Your answer should be an exact copy of the data.
- - - - - - -
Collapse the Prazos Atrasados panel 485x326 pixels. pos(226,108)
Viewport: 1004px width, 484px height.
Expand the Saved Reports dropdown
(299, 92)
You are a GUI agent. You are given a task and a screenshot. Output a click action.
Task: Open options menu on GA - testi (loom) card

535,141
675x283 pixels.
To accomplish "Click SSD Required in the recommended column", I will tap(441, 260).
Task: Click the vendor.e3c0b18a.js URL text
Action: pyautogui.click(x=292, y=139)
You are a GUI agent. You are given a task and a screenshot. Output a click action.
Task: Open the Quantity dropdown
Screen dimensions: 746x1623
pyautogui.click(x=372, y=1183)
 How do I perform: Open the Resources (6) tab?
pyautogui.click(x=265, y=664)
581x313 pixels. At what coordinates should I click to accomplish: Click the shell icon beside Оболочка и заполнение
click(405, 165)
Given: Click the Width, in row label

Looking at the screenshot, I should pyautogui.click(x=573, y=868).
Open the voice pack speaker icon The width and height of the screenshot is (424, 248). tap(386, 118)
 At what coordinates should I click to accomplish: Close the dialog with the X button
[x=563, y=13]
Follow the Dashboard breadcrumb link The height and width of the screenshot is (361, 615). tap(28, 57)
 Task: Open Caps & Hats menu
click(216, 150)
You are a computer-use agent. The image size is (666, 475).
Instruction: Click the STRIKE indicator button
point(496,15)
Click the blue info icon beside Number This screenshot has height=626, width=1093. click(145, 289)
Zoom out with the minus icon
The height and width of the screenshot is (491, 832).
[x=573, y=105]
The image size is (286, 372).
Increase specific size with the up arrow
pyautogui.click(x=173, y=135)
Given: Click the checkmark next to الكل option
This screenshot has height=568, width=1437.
- - - - - - -
=== REPLY TO THE EXERCISE ===
Collapse the Prazos Atrasados panel 485x326 pixels. pos(226,108)
Viewport: 1004px width, 484px height.
Expand the Saved Reports dropdown
(299, 92)
You are a GUI agent. You are given a task and a screenshot. Output a click action.
Task: Open options menu on GA - testi (loom) card

535,141
675x283 pixels.
To accomplish "Click SSD Required in the recommended column", I will tap(441, 260).
Task: Click the vendor.e3c0b18a.js URL text
Action: pyautogui.click(x=292, y=139)
You are a GUI agent. You are given a task and a screenshot. Output a click action.
Task: Open the Quantity dropdown
Screen dimensions: 746x1623
pyautogui.click(x=372, y=1183)
 How do I perform: Open the Resources (6) tab?
pyautogui.click(x=265, y=664)
581x313 pixels. At what coordinates should I click to accomplish: Click the shell icon beside Оболочка и заполнение
click(405, 165)
Given: Click the Width, in row label

Looking at the screenshot, I should pyautogui.click(x=573, y=868).
Open the voice pack speaker icon The width and height of the screenshot is (424, 248). tap(386, 118)
 At what coordinates should I click to accomplish: Close the dialog with the X button
[x=563, y=13]
Follow the Dashboard breadcrumb link The height and width of the screenshot is (361, 615). tap(28, 57)
 Task: Open Caps & Hats menu
click(216, 150)
You are a computer-use agent. The image size is (666, 475).
Instruction: Click the STRIKE indicator button
point(496,15)
Click the blue info icon beside Number This screenshot has height=626, width=1093. click(145, 289)
Zoom out with the minus icon
The height and width of the screenshot is (491, 832).
[x=573, y=105]
The image size is (286, 372).
Increase specific size with the up arrow
pyautogui.click(x=173, y=135)
Given: Click the checkmark next to الكل option
This screenshot has height=568, width=1437.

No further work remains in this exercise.